## Problem statement
Write the entries below as a JSON list of strings, with one string per line and blank lines omitted.

* START Exercise material *

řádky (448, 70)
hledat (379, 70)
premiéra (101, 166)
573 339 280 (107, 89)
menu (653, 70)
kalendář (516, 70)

* END Exercise material *

## The completed task
[
  "řádky (448, 70)",
  "hledat (379, 70)",
  "premiéra (101, 166)",
  "573 339 280 (107, 89)",
  "menu (653, 70)",
  "kalendář (516, 70)"
]